Exercise prompt - State the number of lines in these records that include the word "into", and add nothing to it.

Data in this exercise -
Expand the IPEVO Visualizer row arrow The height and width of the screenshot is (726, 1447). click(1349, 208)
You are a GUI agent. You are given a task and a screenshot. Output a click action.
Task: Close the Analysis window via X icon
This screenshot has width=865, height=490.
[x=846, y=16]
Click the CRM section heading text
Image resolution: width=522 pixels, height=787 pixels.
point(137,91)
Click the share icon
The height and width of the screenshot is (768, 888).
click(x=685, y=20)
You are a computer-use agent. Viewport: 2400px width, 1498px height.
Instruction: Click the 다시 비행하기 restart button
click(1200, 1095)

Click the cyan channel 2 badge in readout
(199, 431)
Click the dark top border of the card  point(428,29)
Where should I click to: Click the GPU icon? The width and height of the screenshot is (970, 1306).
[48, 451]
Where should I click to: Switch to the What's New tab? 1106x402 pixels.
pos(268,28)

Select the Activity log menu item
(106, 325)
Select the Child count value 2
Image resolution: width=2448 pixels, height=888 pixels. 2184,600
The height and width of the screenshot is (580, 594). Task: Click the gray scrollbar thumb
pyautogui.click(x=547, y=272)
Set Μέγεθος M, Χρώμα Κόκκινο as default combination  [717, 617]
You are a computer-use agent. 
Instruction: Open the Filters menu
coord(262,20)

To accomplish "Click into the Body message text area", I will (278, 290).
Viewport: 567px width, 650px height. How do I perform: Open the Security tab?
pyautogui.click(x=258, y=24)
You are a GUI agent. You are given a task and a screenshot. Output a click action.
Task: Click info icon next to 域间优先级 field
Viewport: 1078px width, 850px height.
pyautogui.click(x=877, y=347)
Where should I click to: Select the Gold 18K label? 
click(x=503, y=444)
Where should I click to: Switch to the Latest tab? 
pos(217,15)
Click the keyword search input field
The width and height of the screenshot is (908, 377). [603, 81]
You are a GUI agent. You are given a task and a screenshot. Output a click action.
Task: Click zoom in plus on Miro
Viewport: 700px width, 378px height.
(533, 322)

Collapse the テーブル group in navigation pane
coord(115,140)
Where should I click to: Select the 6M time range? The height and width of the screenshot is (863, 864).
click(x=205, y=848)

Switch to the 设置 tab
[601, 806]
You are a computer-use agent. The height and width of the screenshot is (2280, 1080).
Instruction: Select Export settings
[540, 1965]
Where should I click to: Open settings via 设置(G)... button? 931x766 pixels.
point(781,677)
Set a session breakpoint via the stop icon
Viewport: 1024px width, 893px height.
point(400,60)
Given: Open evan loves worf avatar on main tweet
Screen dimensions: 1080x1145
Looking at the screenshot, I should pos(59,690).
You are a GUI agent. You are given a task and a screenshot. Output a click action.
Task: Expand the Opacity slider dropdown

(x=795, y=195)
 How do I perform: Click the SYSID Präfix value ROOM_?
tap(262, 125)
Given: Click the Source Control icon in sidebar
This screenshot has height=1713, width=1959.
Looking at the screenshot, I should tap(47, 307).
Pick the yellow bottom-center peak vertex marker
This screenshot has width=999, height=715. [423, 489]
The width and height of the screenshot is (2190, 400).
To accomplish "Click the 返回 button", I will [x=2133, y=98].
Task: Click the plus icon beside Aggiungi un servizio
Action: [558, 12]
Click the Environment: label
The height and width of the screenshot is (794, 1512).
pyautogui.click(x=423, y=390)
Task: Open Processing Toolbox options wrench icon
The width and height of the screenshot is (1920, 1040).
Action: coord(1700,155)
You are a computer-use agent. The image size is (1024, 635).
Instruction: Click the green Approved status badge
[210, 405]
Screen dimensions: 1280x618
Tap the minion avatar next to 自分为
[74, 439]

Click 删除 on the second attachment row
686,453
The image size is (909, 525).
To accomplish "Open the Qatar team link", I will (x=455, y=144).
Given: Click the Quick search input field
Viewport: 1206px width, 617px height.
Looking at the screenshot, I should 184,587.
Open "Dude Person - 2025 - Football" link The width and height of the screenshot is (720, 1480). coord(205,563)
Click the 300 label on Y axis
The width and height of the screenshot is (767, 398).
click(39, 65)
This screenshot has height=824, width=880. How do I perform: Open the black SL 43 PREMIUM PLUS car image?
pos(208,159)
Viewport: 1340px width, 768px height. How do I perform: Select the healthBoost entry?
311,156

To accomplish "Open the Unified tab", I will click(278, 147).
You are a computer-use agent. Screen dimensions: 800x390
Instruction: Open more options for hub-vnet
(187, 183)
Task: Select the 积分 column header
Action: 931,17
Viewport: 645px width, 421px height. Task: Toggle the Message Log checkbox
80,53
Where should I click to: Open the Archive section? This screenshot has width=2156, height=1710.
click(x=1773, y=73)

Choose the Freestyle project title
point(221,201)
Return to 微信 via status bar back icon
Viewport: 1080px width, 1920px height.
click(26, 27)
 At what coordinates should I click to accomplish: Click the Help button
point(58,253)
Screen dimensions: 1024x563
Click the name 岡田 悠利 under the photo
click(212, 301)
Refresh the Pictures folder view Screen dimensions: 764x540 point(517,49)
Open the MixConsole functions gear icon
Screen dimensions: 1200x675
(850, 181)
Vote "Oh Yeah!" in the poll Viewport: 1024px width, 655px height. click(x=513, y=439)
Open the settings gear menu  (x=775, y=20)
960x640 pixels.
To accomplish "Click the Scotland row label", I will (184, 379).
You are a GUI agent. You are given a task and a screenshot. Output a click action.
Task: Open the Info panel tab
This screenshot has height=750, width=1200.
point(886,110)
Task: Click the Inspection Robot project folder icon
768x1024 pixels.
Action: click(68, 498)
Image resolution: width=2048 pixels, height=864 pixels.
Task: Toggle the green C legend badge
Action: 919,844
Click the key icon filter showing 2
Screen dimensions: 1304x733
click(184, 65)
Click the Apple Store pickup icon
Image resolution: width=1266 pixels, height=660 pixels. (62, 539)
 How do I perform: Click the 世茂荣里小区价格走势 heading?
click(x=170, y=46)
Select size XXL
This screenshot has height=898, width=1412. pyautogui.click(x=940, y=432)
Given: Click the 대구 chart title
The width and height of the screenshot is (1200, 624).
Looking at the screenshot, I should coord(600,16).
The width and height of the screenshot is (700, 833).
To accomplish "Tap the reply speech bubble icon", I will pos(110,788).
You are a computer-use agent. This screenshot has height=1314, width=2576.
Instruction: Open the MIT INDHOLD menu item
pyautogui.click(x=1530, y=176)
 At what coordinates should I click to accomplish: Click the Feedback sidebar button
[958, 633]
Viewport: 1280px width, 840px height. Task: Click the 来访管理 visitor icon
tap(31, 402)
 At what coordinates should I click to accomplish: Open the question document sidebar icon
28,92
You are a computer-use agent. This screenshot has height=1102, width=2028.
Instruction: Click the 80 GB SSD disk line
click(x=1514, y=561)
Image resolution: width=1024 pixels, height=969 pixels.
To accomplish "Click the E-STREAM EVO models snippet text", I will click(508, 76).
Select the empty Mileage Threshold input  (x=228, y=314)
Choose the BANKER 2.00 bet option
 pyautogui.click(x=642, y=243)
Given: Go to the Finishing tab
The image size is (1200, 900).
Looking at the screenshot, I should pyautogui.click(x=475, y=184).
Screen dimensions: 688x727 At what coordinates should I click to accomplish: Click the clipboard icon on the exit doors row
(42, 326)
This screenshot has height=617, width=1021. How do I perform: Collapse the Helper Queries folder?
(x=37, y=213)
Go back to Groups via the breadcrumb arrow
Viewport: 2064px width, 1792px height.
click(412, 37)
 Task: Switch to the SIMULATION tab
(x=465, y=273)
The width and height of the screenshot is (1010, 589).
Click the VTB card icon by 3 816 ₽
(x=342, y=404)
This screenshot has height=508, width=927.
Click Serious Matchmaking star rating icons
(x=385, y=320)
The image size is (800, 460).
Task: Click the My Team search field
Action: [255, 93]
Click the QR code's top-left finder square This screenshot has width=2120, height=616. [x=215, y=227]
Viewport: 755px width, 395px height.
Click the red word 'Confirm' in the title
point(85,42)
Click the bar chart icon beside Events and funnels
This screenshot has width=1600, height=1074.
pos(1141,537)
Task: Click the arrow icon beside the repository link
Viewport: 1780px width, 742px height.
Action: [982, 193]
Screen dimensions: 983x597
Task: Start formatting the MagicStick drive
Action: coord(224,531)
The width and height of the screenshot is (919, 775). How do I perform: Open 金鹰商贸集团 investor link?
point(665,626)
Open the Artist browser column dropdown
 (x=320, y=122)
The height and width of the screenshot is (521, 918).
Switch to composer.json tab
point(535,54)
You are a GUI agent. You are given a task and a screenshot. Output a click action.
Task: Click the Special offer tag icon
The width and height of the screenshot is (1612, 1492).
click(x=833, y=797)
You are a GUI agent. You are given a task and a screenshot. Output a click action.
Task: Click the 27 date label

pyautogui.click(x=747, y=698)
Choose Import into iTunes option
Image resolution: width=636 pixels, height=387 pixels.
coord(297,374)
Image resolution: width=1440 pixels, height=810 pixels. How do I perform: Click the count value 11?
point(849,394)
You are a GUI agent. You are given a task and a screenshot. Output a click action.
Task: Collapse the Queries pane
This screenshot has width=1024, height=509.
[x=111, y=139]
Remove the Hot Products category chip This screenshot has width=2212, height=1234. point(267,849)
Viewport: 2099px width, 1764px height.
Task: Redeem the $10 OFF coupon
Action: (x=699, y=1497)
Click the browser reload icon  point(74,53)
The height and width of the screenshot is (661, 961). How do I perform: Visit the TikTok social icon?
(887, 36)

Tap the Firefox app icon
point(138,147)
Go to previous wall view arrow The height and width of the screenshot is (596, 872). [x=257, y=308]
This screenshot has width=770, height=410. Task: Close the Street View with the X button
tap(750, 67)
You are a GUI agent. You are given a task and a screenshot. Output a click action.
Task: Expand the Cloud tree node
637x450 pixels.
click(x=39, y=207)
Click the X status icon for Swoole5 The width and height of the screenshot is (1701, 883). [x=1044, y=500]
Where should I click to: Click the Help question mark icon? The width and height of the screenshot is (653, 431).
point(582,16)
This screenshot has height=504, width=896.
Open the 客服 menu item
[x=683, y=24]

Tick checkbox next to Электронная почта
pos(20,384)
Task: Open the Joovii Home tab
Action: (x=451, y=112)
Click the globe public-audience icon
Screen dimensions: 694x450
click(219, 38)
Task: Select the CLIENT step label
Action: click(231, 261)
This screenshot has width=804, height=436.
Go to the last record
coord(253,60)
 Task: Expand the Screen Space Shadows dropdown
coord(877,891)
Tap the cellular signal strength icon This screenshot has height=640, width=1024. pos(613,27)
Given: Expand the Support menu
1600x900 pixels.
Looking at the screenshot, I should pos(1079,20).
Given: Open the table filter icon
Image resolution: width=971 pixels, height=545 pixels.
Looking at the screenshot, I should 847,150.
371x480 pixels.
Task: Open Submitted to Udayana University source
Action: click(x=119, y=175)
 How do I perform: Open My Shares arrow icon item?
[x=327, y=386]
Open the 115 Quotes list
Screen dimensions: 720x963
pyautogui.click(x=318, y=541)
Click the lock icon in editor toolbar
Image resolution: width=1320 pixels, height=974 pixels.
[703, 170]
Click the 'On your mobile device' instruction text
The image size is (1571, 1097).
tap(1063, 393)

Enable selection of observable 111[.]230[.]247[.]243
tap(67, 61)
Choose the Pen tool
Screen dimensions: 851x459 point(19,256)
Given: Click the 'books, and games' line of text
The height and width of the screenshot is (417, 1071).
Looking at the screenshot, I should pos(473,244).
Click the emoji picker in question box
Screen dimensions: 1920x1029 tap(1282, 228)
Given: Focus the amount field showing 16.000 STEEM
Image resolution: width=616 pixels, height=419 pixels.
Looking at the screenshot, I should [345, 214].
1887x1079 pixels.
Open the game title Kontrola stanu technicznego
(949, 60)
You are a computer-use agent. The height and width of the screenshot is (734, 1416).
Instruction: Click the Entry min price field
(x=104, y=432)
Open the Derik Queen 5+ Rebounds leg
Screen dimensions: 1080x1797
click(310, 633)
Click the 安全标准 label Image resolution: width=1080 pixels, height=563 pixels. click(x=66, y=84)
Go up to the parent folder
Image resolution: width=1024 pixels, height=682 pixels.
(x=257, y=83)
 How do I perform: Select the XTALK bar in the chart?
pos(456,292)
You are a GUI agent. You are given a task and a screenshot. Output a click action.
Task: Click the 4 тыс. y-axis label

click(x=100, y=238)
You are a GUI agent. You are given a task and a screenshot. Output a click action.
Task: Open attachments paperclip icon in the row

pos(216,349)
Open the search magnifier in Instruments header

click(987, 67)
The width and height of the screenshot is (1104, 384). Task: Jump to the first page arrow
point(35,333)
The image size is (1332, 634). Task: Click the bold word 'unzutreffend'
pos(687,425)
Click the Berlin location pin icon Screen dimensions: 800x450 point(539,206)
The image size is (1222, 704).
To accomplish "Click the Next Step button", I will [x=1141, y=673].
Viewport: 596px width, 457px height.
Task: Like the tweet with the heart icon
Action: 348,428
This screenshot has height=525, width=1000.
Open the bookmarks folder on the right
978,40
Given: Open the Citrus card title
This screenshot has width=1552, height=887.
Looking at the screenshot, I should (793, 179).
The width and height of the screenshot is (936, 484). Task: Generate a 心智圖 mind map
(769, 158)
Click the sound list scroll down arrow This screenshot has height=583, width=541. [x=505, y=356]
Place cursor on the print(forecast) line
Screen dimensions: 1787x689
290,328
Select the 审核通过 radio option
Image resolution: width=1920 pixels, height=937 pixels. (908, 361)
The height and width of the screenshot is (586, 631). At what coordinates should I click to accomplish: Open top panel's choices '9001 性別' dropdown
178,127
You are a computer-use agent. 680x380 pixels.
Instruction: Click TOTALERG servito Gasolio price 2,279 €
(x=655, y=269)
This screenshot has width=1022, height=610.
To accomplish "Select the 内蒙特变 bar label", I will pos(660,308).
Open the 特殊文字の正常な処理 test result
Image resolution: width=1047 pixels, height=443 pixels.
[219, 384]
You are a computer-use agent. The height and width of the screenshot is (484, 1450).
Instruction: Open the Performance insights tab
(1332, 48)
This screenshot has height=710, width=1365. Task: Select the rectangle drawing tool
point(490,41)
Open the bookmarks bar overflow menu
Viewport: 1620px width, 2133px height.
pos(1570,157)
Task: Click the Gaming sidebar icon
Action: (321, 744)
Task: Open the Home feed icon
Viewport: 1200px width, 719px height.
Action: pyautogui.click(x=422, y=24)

Output of the exercise - 2